A referência feita pela Jurisprudência, por sua vez, ao “dolo genérico”, não pode servir para mitigar o dever de motivação da decisão judicial quanto a existência do dolo, propriamente dito. Em outras palavras, a “adoção da teoria de que para configuração de improbidade administrativa bastaria o dolo genérico, isto é, a prescindibilidade de um fim especificamente objetivado com a violação intencional da norma jurídica, não autoriza considerar que basta então a voluntariedade do comportamento para que se configure ofensa dolosa da ordem jurídica. Tem-se aí aplicação errônea do conceito de dolo genérico, quando não erro de conceituação mesmo de dolo genérico”[2].
A título ilustrativo, merece registro entendimento firmado no AgRg no AREsp nº 739.68/SP (Rel. Min. Benedito Gonçalves, DJe 29.10.2012) que manteve condenação por ato de improbidade de uma médica que emitiu atestado em seu próprio favor. O laudo médico atestou que a servidora está apta a tomar posse em cargo público, o que foi confirmado por outro laudo de outro médico. O STJ entendeu que restou caracterizado o ato de improbidade, embora o Ministro Napoleão Nunes Maia tenha alertado (e ficou vencido) que “a conduta da servidora não tem a relevância infracional que se lhe atribuiu, porquanto, em primeiro lugar, esse laudo médico não está imputado de falsidade, até porque (a) não serviu para a finalidade pretendida e (b) foi lastreado em laudo de outro médico, este sim, o prestante para a posse da recorrente no cargo”. Esse caso, revela, a nosso ver, típico julgamento que desprestigia o contexto e a conduta do agente em favor de exame focado apenas no resultado (ato ilícito).
Daí a importância de se introduzir artigo de forma a constar a possibilidade de ação de improbidade apenas para os atos ímprobos dolosos, diferenciando-se a prática dolosa da mera voluntariedade. Igualmente relevante a inserção de dispositivo para eximir de punição a conduta do agente que atua com base em interpretação razoável do marco legal em vigor. Nesse sentido, prevê-se que se o agente atuar com base em interpretação razoável da lei — ainda que posteriormente não venha a ser considerada a melhor — não poderá ser tachado com a pecha de ímprobo.
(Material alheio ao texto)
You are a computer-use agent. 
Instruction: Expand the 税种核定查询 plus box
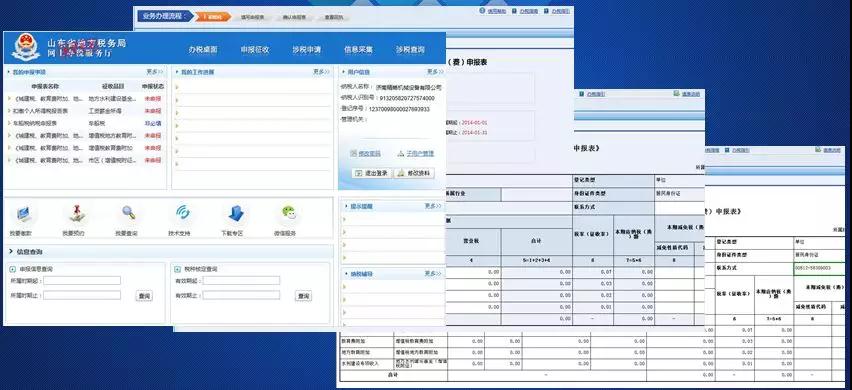point(178,269)

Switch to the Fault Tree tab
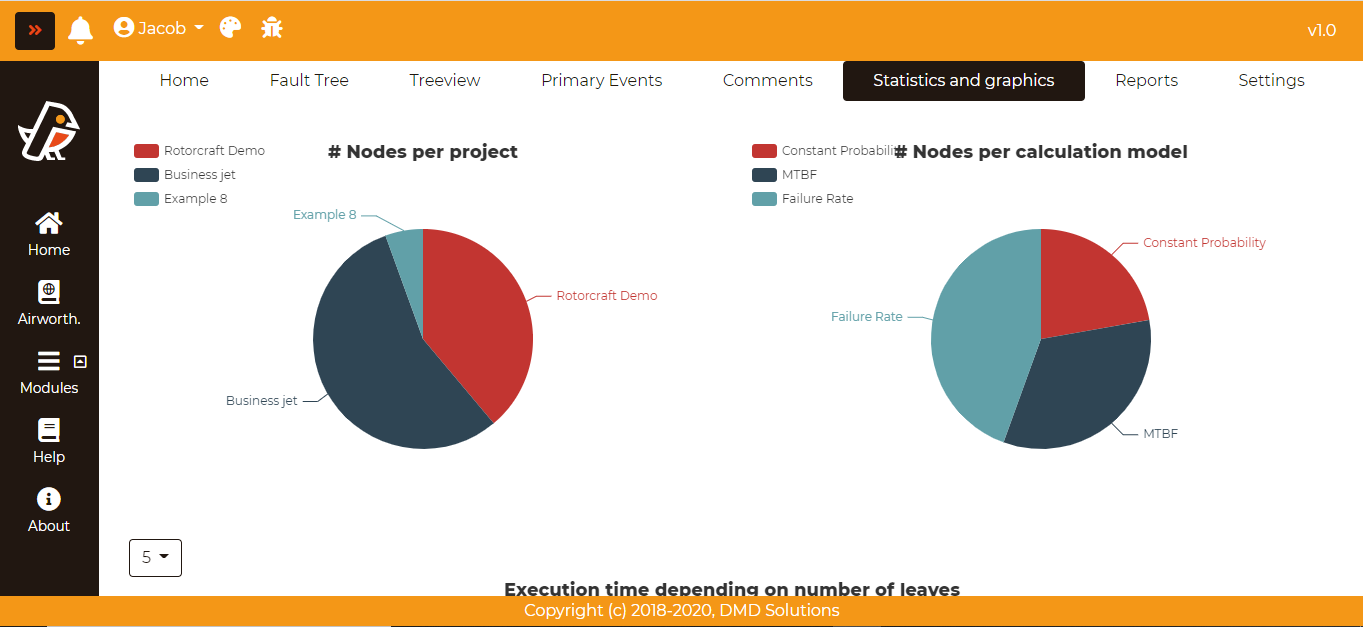(x=309, y=81)
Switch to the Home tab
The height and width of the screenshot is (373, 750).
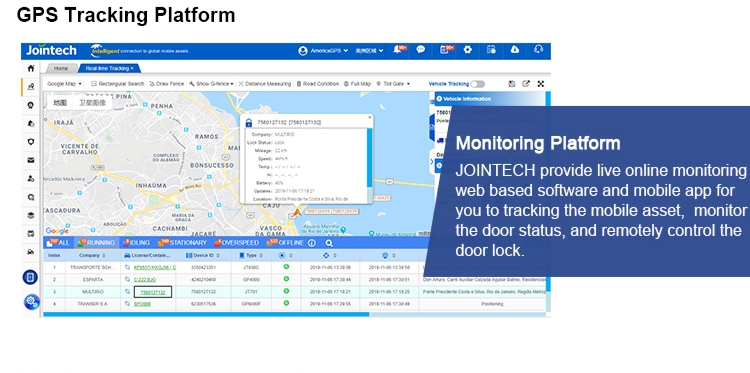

O tema sobre o elemento subjetivo na ação de improbidade foi, inclusive, objeto de discussão na 28ª Reunião Ordinária da Comissão de Constituição, Justiça e Cidadania da 3ª Sessão Legislativa Ordinária da 55ª Legislatura. Conforme destacado pela I. Procuradora Geral Dra. Raquel Dodge, a Lei 8.429/92 possui exatamente um caráter inibitório imposta aos gestores “que, por temer tanto a incidência dessa lei, acaba não exercendo bem a sua função de gestor, de tanta prevenção que se impõe”. Destaca, ainda, que a norma debatida é “justamente um ponto que é necessário aprimorar. (…) a expectativa de aplicação desse artigo era de que nessa imputação houvesse apropriação do conceito de culpa que empregamos no Direito Penal, mas o que mais tem sido aplicada é a culpa civil, que pune a imperícia. Nessa perspectiva, parece-me que pode vir em socorro de maior clareza”.
DA CORREÇÃO DE ELEMENTOS DAS DEFINIÇÕES TÍPICAS
Já em relação aos dispositivos legais que visam tipificar as condutas a serem penalizadas, necessária é a correção de alguns elementos. No art. 10 da referida norma, deve-se buscar definição mais precisa e, portanto, mais segura dos tipos que tratam do prejuízo ao erário em procedimentos licitatórios ou de conservação do patrimônio público. Explicita-se, assim, o elemento normativo do tipo (“indevidamente”), na busca de por fim a grave celeuma hermenêutica acerca do assunto.
Demais disso, ainda para evitar abusos interpretativos, o rol do art. 11 (violação a princípios administrativos) deve ser taxativo. Isso porque é inegável que a cláusula de abertura tem levado à instauração de processos arbitrários, já que qualquer pretensa violação a princípios pode, em tese, ser enquadrada como ato de improbidade do art. 11.